Naar boven ↑

Rechtspraak

Klacht over advocaat wederpartij. Advocaat heeft exploit laten betekenen op het adres van de dochter van klager terwijl zij wist dat klager daar niet woonachtig was. De Raad stelt voorop, dat niet ter beoordeling voorligt of de onderhavige betekening naar de regels van het Wetboek van Burgerlijke Rechtsvordering betreffende de betekening van exploten heeft plaatsgevonden nu dit oordeel is voorbehouden aan de civiele rechter.

Voorts heeft klager zich erover beklaagd, dat verweerster het ertoe heeft willen leiden, dat klager pas nadat beslag was gelegd kennis zou dragen van de betekening, waardoor het door artikel 430 lid 3 Rv te beschermen belang is geschonden. Verweerster heeft in een e-mail aan haar cliënte (ondermeer) geschreven, dat het het beste zou zijn wanneer de deurwaarder niemand thuis aantreft waarna het exploit in een envelop wordt achtergelaten en dat als er toch iemand thuis is die de deur opendoet het niet de bedoeling is, dat diegene zegt dat klager wel op dat adres staat ingeschreven maar er niet daadwerkelijk woont, omdat dat allerlei ongewenste complicaties zou geven en dat zij hoopte dat dit te regelen valt.

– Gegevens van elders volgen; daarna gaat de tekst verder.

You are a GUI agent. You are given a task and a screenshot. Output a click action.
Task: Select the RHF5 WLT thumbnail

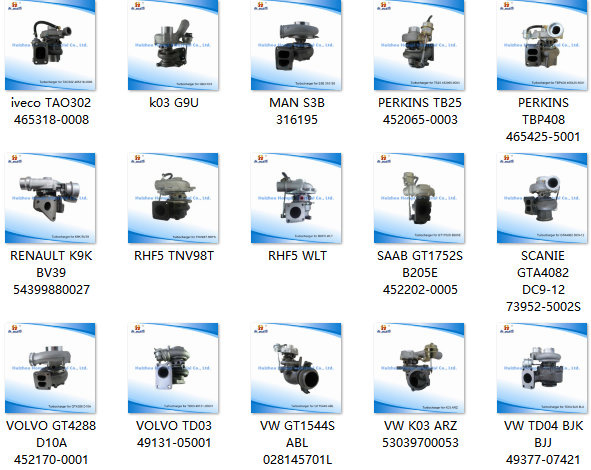point(296,198)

De raad overweegt dat de strekking van de wettelijke regeling betreffende de betekening van exploten is, dat de geadresseerde kennis neemt van hetgeen betekend wordt. Deze regel is geschreven ter bescherming van het belang van de beslagdebiteur, in casu klager en het was verweerster (uiteraard) niet toegestaan deze wettelijke regeling te omzeilen.

Verweerster betwist uitdrukkelijk, dat de e-mail als een instructie aan haar cliënte was bedoeld. Dat doet er echter niet aan af, dat deze door de zin: “Ik hoop dat dit te regelen valt” wel als zodanig kan worden opgevat. Verweerster had zich reeds daarom van de gewraakte mededeling moeten onthouden. Klacht in zoverre gegrond. Enkele maatregel opgelegd.